In the early 1890s at Trinil, Eugène Dubois found a hominin skullcap (Trinil 2) and femur (Trinil 3, Femur I), situated at the same level ca. 10-15 m apart. He interpreted them as representing one species, Pithecanthropus erectus (now Homo erectus) which he inferred to be a transitional form between apes and humans. Ever since, this interpretation has been questioned-as the skullcap looked archaic and the femur surprisingly modern. From the 1950s onward, chemical and morphological analyses rekindled the debate. Concurrently, (bio)stratigraphic arguments gained importance, raising the stakes by extrapolating the consequences of potential mixing of hominin remains to the homogeneity of the complete Trinil fossil assemblage. However, conclusive evidence on the provenance and age of the hominin fossils remains absent. New Trinil fieldwork yielded unmanned aerial vehicle imagery, digital elevation models, and stratigraphic observations that have been integrated here with an analysis of the historical excavation documentation. Using a geographic information system and sightline analysis, the position of the historical excavation pits and the hominin fossils therein were reconstructed, and the historical stratigraphy was connected to that of new sections and test pits. This study documents five strata situated at low water level at the excavation site. Cutting into a lahar breccia are two similarly oriented, but asynchronous pre-terrace fluvial channels whose highly fossiliferous infills are identified as the primary targets of the historical excavations (Bone-Bearing Channel 1, 830-773 ka; Bone-Bearing Channel 2, 560-380 ka), providing evidence for a mixed faunal assemblage and yielding most of the hominin fossils.
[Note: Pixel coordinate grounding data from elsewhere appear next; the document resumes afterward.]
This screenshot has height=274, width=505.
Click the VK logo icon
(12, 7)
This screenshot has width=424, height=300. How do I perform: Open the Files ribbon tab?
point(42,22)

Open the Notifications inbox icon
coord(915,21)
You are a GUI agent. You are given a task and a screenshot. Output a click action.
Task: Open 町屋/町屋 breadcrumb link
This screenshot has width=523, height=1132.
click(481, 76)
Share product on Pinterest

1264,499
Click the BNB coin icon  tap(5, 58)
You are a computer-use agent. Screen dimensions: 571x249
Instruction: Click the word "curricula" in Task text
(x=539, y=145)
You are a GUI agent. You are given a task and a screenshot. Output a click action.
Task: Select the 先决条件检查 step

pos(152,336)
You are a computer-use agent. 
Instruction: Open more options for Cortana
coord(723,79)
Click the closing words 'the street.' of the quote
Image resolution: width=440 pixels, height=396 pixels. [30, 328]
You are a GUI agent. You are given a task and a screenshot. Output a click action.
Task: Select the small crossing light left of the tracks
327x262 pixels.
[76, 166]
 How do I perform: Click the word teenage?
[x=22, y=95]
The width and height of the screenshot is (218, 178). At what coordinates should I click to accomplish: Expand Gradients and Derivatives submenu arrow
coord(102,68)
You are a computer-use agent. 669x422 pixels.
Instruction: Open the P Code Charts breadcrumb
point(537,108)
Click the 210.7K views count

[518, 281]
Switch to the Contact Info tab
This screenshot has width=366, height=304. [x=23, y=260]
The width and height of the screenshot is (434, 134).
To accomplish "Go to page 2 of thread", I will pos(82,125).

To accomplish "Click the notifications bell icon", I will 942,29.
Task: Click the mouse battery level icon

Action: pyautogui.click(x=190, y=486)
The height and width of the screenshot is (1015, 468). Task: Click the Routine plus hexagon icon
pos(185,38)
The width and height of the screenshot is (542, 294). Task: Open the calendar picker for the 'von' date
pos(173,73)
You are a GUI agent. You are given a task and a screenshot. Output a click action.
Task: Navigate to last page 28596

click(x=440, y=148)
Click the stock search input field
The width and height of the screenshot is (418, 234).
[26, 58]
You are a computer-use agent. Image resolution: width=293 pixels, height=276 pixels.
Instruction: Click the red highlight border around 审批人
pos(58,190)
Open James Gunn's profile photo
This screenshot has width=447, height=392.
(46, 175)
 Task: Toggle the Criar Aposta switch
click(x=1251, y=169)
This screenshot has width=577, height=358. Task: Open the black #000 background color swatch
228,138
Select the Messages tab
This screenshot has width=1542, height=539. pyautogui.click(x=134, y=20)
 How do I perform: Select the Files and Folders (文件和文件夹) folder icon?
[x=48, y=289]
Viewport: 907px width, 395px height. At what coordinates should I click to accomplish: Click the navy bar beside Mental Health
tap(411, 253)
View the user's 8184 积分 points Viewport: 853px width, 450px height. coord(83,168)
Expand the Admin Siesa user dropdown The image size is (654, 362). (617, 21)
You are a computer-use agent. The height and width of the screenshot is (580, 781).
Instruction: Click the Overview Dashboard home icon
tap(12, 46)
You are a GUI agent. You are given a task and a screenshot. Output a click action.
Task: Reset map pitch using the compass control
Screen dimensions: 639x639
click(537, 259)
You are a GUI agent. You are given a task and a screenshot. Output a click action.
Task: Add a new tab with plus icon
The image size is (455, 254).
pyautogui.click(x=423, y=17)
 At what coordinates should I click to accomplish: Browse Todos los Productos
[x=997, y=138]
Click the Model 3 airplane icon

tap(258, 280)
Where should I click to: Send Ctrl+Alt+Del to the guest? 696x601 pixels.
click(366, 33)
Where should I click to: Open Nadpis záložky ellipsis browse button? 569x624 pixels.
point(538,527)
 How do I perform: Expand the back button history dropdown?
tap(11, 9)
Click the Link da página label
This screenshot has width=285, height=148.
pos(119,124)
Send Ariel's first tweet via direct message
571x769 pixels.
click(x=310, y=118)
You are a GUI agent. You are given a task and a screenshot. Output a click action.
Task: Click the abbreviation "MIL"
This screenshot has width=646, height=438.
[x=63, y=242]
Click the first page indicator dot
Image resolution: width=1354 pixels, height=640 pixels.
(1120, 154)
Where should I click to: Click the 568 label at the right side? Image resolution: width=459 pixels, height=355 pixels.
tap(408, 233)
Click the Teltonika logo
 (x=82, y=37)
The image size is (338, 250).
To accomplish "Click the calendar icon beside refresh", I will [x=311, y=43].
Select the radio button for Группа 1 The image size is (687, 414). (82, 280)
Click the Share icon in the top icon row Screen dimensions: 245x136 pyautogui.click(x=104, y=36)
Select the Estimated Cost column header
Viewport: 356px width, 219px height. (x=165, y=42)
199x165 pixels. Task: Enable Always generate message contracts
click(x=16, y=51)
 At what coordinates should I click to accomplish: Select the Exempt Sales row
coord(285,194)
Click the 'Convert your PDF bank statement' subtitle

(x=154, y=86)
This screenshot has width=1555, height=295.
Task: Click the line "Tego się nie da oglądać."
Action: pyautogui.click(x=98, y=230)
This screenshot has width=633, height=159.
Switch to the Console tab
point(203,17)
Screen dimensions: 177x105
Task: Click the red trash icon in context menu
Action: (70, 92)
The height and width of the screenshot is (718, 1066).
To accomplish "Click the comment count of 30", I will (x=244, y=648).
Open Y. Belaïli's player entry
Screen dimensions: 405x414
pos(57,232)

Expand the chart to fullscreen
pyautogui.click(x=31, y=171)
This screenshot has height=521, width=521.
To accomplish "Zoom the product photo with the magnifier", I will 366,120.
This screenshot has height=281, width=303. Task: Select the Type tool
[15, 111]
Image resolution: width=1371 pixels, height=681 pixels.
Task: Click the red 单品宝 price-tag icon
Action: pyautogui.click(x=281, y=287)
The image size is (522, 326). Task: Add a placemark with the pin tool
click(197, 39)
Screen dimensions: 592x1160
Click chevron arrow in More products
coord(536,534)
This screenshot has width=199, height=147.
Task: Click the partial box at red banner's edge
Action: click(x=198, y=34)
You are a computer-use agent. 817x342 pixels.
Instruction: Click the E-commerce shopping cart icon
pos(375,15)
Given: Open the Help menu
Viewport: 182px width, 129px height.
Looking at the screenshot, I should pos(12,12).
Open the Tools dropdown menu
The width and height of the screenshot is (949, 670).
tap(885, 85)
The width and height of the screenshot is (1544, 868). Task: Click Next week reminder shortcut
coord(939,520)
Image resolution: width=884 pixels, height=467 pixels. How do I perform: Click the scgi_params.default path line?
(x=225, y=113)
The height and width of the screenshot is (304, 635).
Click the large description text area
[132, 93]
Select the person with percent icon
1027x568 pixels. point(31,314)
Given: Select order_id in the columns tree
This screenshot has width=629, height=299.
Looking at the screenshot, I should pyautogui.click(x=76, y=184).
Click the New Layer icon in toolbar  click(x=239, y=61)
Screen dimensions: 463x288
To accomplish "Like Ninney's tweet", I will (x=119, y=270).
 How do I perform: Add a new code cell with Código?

These channels were incised by younger terrace-related fluvial channels (terminal Middle or Late Pleistocene) that directly intersect the historical excavations and the reconstructed discovery location of Femur I, thereby providing an explanation for the relatively modern morphology of this 'bone of contention'. The paleoanthropological implications are discussed in light of the current framework of human evolution in Southeast Asia.